* **Your task**
Please return only the lines from the one showing "Screen dimensions: 720x1280" to the end of the entries, keeping both ends and dropping every picture.

Saved entries:

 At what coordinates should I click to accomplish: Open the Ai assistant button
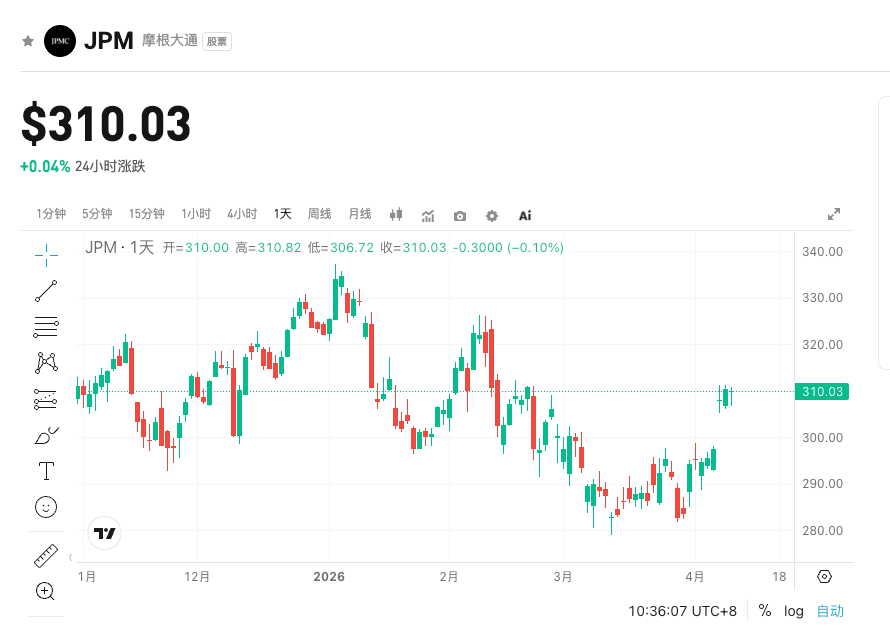(524, 215)
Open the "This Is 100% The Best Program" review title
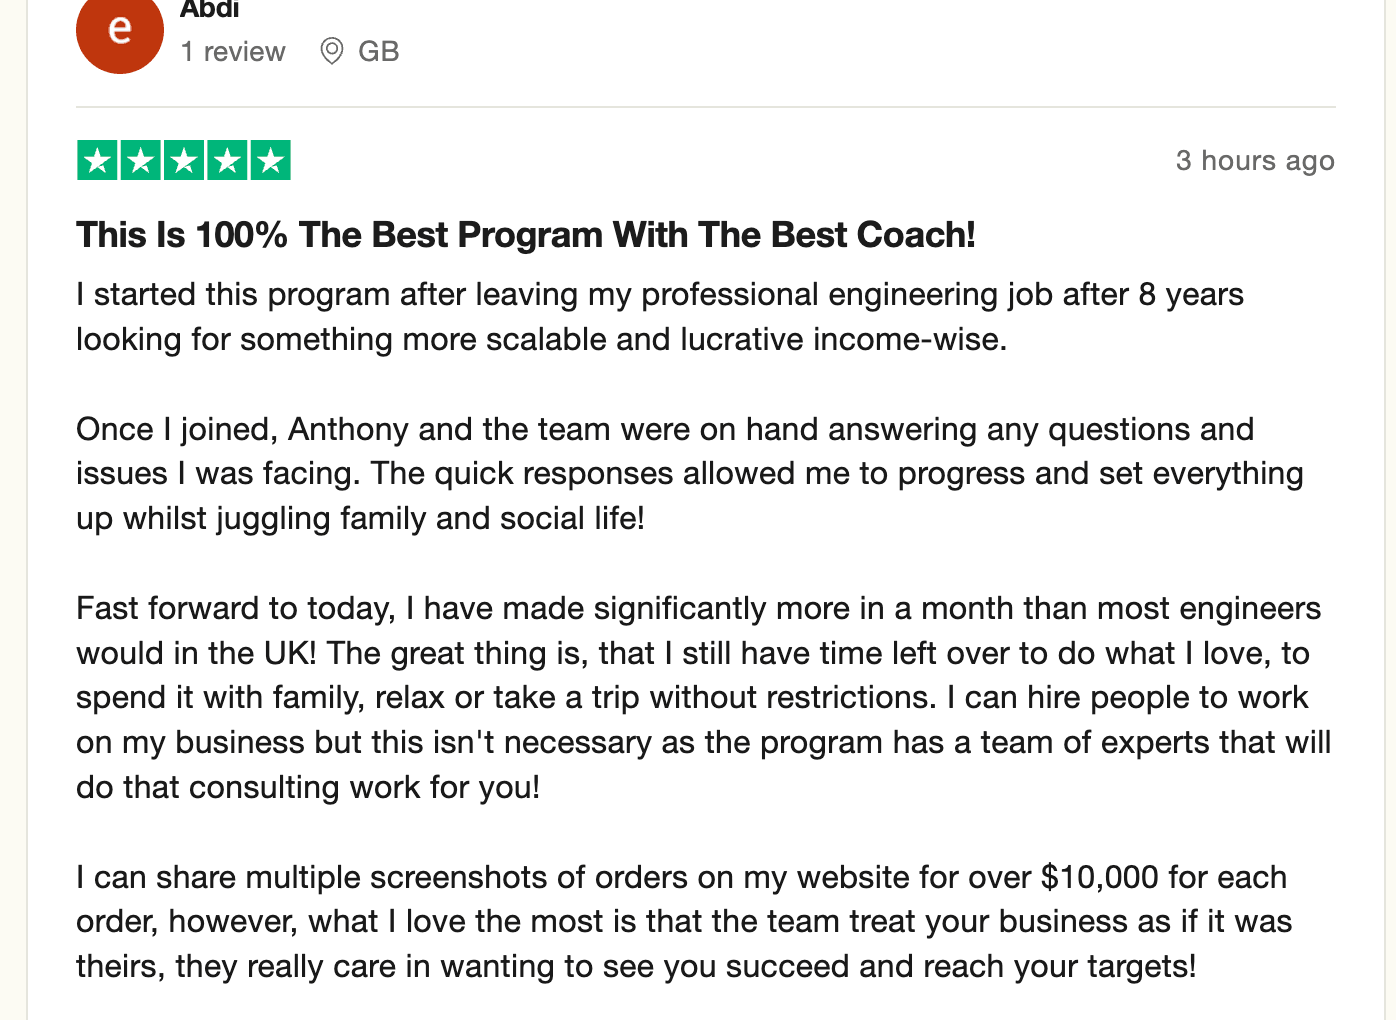 525,235
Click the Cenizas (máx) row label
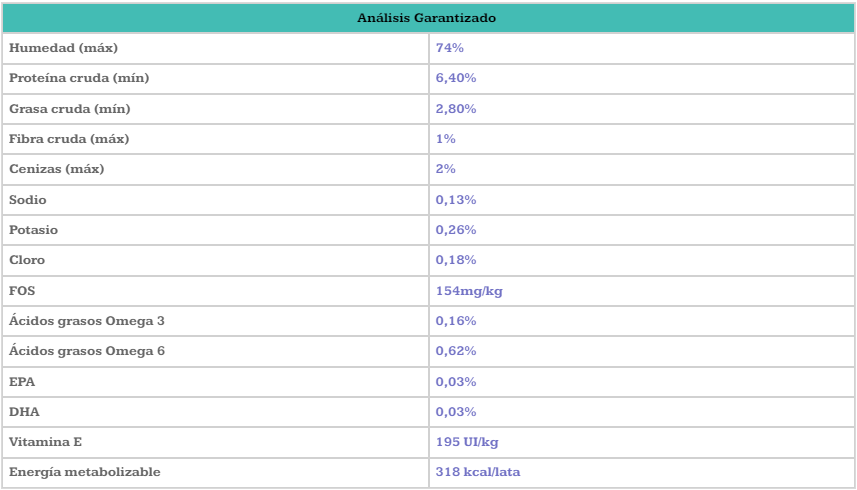Screen dimensions: 857x490 [x=56, y=169]
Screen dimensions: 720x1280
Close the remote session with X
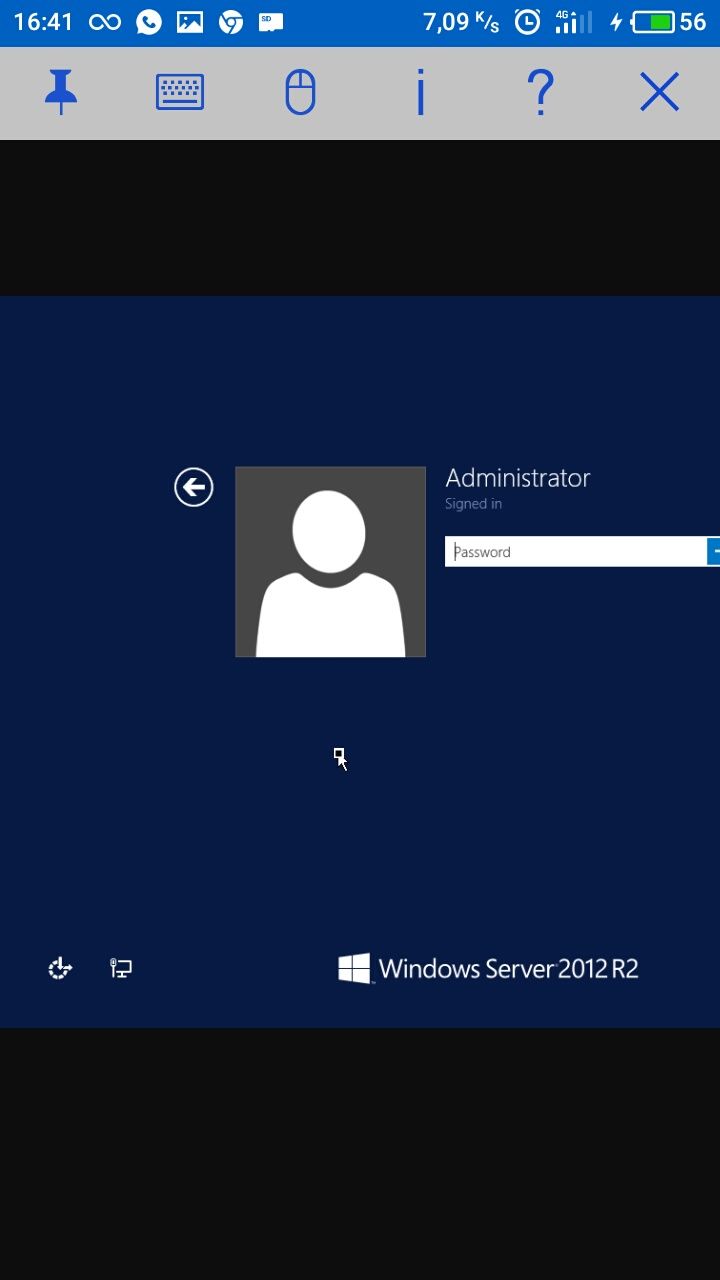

* **Answer to this problem**
Screen dimensions: 720x1280
Close the remote session with X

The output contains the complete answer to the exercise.